*EM QUE CONSISTE*
Resuma em duas frases o texto citado sobre o grupo ACME.

*TEXTO CITADO*

O grupo ACME tem caminhado
a passos largos para se vir a tornar numa referência incontornável
dos estudos de banda desenhada, dada a forma como têm apresentado os
seus trabalhos. Se os seus membros, em termos individuais, são já
ensaístas e investigadores com trabalhos bastante significativos
(como Christophe Dony, Gert Meesters, Erwin Dejasse, etc.), é a sua
coordenação conjunta que leva a que os seus gestos editoriais
ganhem uma importância maior, uma vez que apresentam os objectos de
estudo sob perspectivas variadas e múltiplas, (quase) completas. Já
havíamos falado sobre o volume dedicado à L'Association, esperamos
vir a falar de um outro projecto futuro sobre Spirou, encontramo-los
agora nesta obra mais lata, que importa ler com algum rigor (ao
contrário das passagens mais superficiais dos últimos tempos). (Mais)

*ITENS*
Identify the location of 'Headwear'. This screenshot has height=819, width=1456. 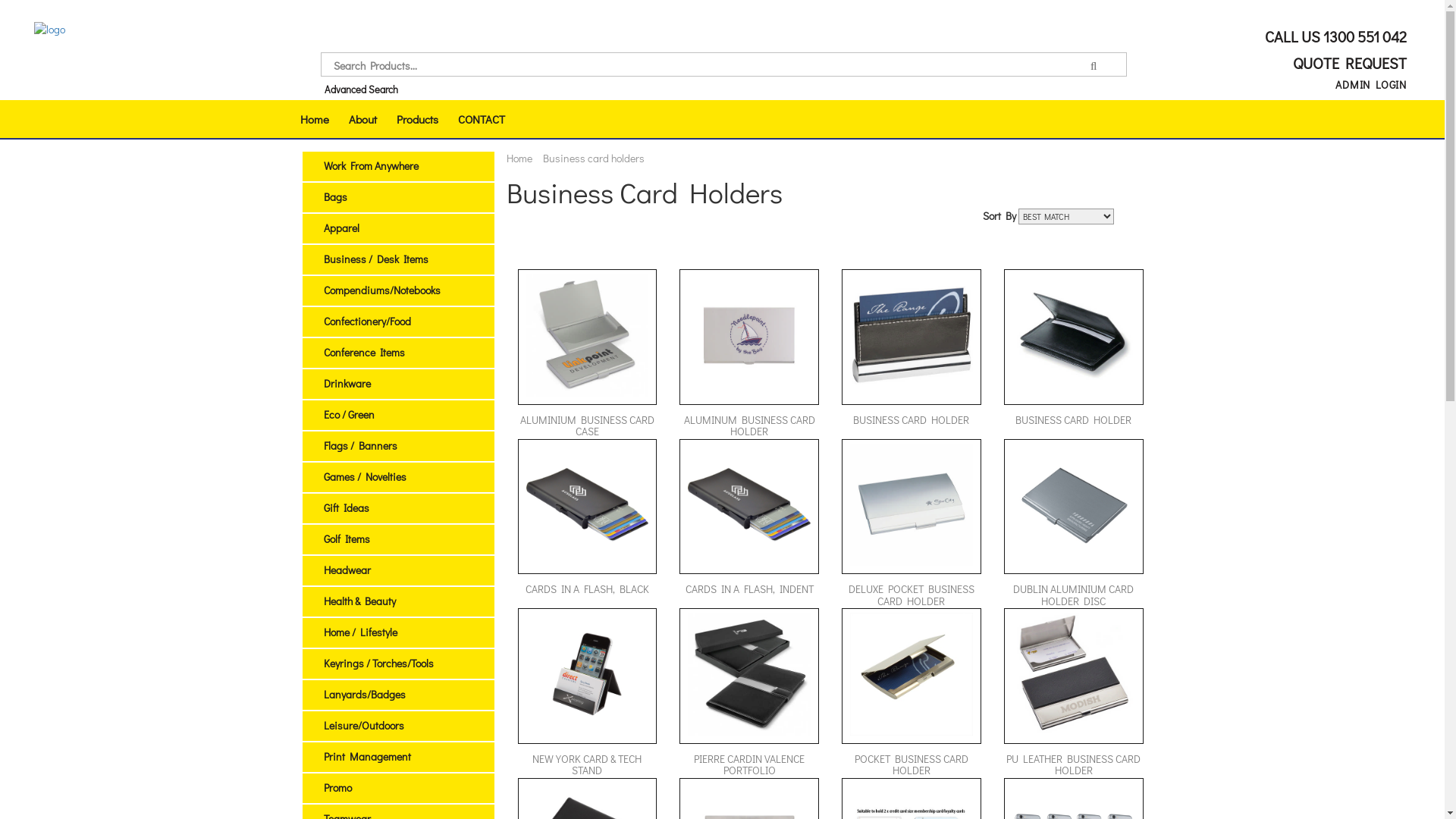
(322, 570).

==

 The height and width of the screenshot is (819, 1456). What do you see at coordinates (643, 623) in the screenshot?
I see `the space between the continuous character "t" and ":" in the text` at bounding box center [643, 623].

*RESPOSTA COMPLETA*
O grupo ACME tem avançado a passos largos para se tornar uma referência incontornável nos estudos de banda desenhada, dada a forma como apresenta os seus trabalhos. Embora os seus membros, como Christophe Dony, Gert Meesters e Erwin Dejasse, já tenham trabalhos individuais bastante significativos, é a coordenação conjunta que dá maior importância aos seus gestos editoriais, por apresentar os objetos de estudo sob perspectivas variadas e múltiplas.